Will Covid Mean Collapse?
By Anooshka Rawden, Cultural Heritage Lead at the South Downs National Park
‘Unprecedented’ has become a term that regularly features in our collective vocabulary. Since Covid-19, the practical and emotional toll on the creative and cultural sectors has been monumental.
After a decade of austerity, which witnessed significant reductions in cultural investment, the sector has worked hard to diversify income streams and capitalise on opportunity. However, no one could have predicted the significant economic and social change brought by Covid-19.
Working for a National Park enables me to champion the unique and rich mosaic of cultural experiences, research, engagement and conservation within our designated landscape, with the cultural heritage sector in its widest sense representing key strategic and delivery partners. The issues emerging are significant:
Business continuity
- Government and publicly funded grant schemes create a short-term lifeline to the cultural and creative sectors, but are only temporary respite.

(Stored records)
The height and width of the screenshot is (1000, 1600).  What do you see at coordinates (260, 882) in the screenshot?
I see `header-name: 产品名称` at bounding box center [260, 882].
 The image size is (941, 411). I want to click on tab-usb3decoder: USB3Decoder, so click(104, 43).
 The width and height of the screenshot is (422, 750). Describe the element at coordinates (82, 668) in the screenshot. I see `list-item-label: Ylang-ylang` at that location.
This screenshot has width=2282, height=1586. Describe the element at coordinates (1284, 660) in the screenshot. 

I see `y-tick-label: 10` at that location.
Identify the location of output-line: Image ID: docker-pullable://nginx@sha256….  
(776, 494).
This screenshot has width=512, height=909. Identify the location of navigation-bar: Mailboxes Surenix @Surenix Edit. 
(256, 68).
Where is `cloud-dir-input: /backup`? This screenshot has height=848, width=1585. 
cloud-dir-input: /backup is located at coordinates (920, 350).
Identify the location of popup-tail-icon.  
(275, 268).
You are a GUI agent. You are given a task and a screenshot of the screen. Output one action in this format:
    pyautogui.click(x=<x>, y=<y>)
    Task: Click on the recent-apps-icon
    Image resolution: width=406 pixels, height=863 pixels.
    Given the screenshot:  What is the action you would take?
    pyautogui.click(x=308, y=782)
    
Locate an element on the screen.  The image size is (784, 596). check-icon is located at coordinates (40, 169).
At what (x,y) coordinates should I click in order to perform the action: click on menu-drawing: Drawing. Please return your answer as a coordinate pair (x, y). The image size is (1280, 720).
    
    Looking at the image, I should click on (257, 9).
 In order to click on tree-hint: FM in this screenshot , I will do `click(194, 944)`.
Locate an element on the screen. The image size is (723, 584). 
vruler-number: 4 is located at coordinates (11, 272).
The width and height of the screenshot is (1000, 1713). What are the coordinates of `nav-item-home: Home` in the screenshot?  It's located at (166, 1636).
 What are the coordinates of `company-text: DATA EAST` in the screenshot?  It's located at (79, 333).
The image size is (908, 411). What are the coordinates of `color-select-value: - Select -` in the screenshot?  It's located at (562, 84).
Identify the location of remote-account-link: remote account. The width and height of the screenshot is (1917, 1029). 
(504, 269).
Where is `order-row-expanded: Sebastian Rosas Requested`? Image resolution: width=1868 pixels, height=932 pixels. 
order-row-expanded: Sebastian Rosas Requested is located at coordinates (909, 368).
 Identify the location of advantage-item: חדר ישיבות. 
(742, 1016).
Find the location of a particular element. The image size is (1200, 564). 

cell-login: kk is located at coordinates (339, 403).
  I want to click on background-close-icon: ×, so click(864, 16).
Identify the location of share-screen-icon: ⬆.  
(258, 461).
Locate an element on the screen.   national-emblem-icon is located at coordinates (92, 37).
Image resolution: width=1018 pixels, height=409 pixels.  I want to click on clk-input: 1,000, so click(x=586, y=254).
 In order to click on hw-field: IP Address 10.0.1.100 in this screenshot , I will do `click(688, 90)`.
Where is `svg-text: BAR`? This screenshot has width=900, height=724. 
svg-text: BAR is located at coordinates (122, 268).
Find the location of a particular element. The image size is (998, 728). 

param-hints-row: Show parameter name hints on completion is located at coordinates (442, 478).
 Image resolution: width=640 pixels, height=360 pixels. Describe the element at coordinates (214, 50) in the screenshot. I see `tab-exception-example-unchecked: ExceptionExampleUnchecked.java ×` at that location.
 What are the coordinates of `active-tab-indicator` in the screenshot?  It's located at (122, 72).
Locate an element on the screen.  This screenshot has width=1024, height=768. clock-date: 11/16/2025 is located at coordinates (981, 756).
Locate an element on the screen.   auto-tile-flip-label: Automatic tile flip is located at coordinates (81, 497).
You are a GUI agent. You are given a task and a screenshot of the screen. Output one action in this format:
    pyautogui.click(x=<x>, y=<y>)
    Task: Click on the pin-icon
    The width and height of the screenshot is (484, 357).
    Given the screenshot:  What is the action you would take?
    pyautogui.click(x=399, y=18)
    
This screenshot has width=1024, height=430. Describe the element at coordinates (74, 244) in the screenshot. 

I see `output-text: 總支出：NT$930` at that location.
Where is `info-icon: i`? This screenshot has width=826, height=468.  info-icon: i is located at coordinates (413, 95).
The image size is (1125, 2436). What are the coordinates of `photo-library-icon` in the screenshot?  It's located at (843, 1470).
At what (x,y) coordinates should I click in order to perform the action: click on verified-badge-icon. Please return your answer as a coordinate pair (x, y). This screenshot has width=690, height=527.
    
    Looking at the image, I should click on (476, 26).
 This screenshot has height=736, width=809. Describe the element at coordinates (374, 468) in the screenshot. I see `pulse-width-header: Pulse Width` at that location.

◆ THE TASK ◆
Answer these questions from the piece on Covid and the cultural sector:
1. What position does Anooshka Rawden hold?
2. What happened to cultural investment during the decade of austerity?
3. What does the text say government and publicly funded grant schemes offer the cultural and creative sectors?
Use only the text on Covid and the cultural sector, not the records.

◆ WRITTEN RESPONSE ◆
1. Cultural Heritage Lead at the South Downs National Park.
2. It saw significant reductions.
3. A short-term lifeline that is only temporary respite.